Combating the Compounding-Error Problem with a Multi-step Model
Kavosh Asadi, Dipendra Misra, Seungchan Kim, Michel L. Littman
TL;DR
The paper tackles the compounding-error problem in model-based RL by introducing M^3, a multi-step transition model that directly predicts h-step outcomes and uses a fixed-start rollout to prevent feedback of noisy intermediate predictions. It provides theoretical value-function and generalization bounds showing decreased horizon-dependence and demonstrates empirically that M^3 improves both background and decision-time planning across multiple domains, reducing planning errors and improving sample efficiency. The work highlights computational considerations, discusses extensions to stochastic dynamics and ensembles, and outlines future directions for applying multi-step modeling to more complex domains.
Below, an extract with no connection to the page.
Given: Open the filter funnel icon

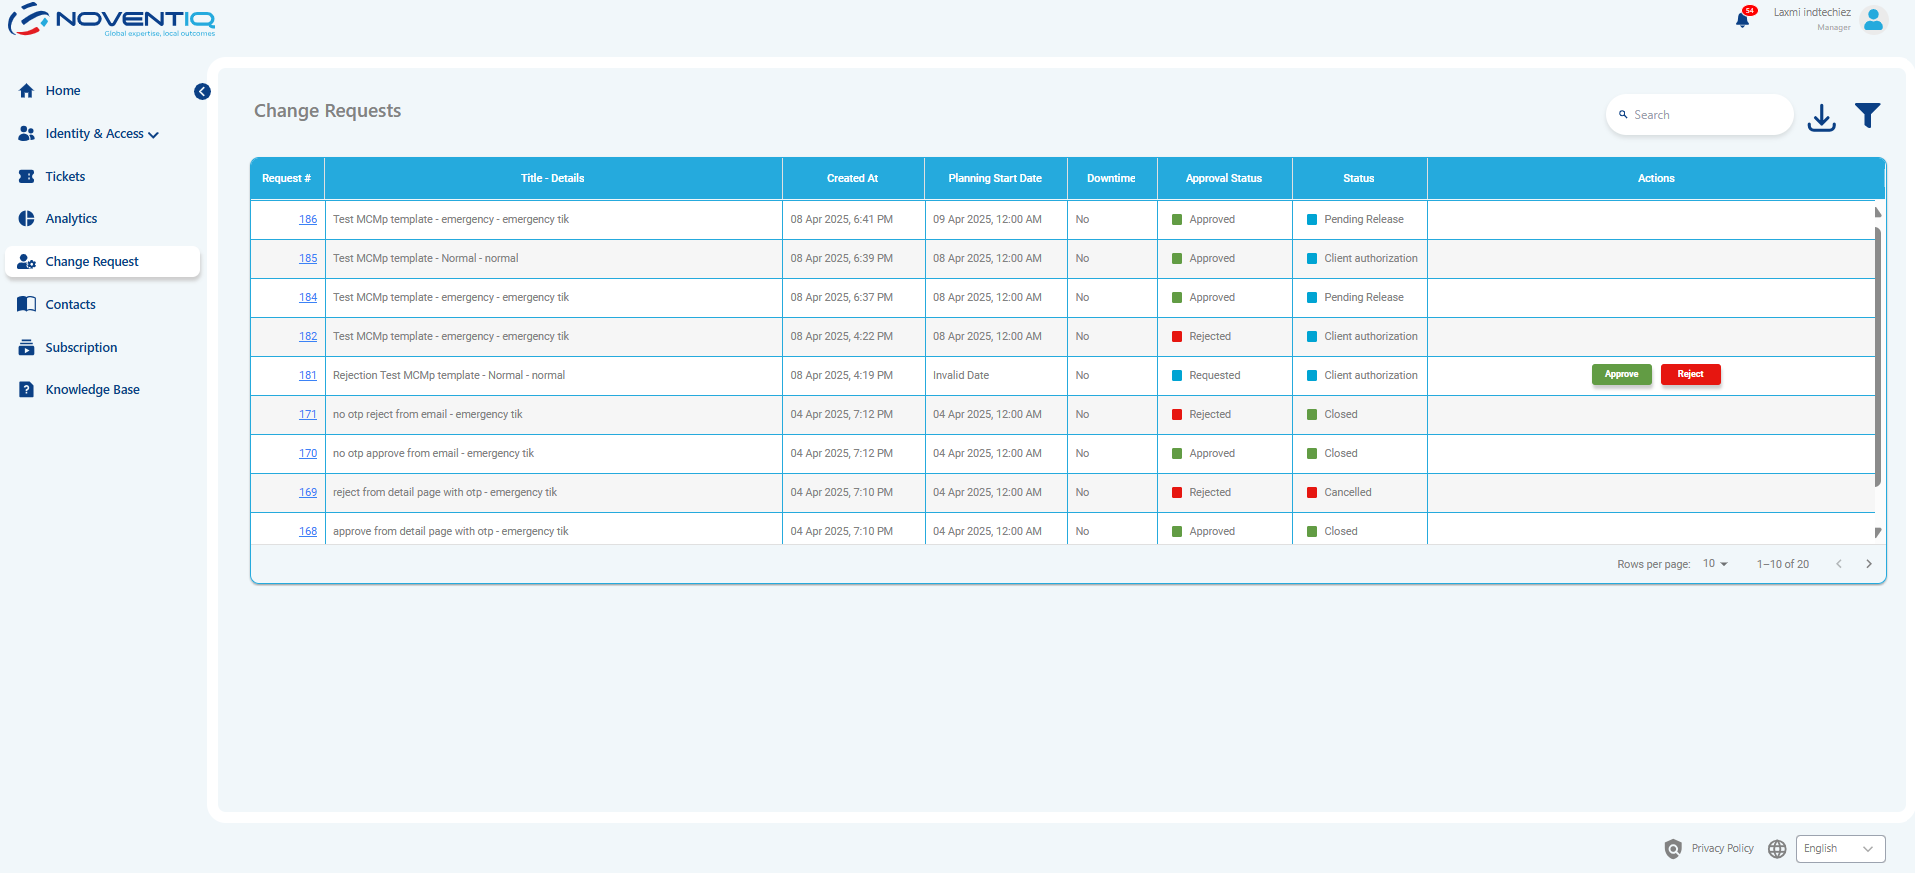Looking at the screenshot, I should (x=1867, y=116).
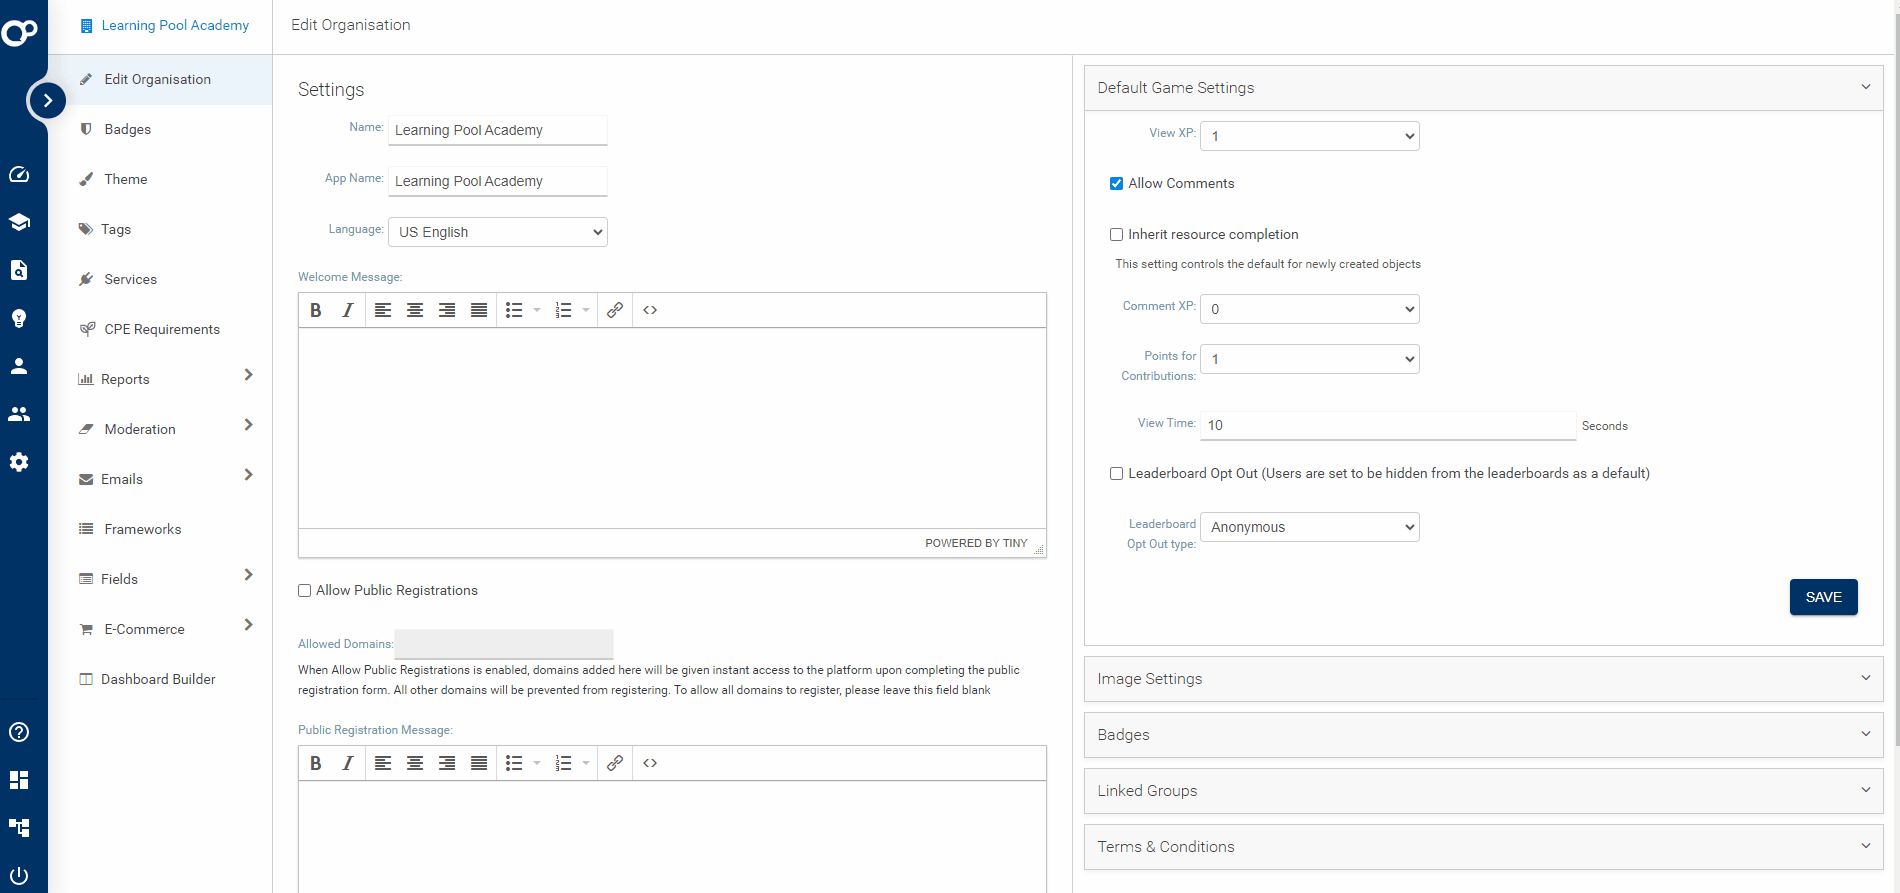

Collectively, the study argues that multi-step models offer a principled and practical path to more reliable model-based RL.
Abstract
Model-based reinforcement learning is an appealing framework for creating agents that learn, plan, and act in sequential environments. Model-based algorithms typically involve learning a transition model that takes a state and an action and outputs the next state---a one-step model. This model can be composed with itself to enable predicting multiple steps into the future, but one-step prediction errors can get magnified, leading to unacceptable inaccuracy. This compounding-error problem plagues planning and undermines model-based reinforcement learning. In this paper, we address the compounding-error problem by introducing a multi-step model that directly outputs the outcome of executing a sequence of actions. Novel theoretical and empirical results indicate that the multi-step model is more conducive to efficient value-function estimation, and it yields better action selection compared to the one-step model. These results make a strong case for using multi-step models in the context of model-based reinforcement learning.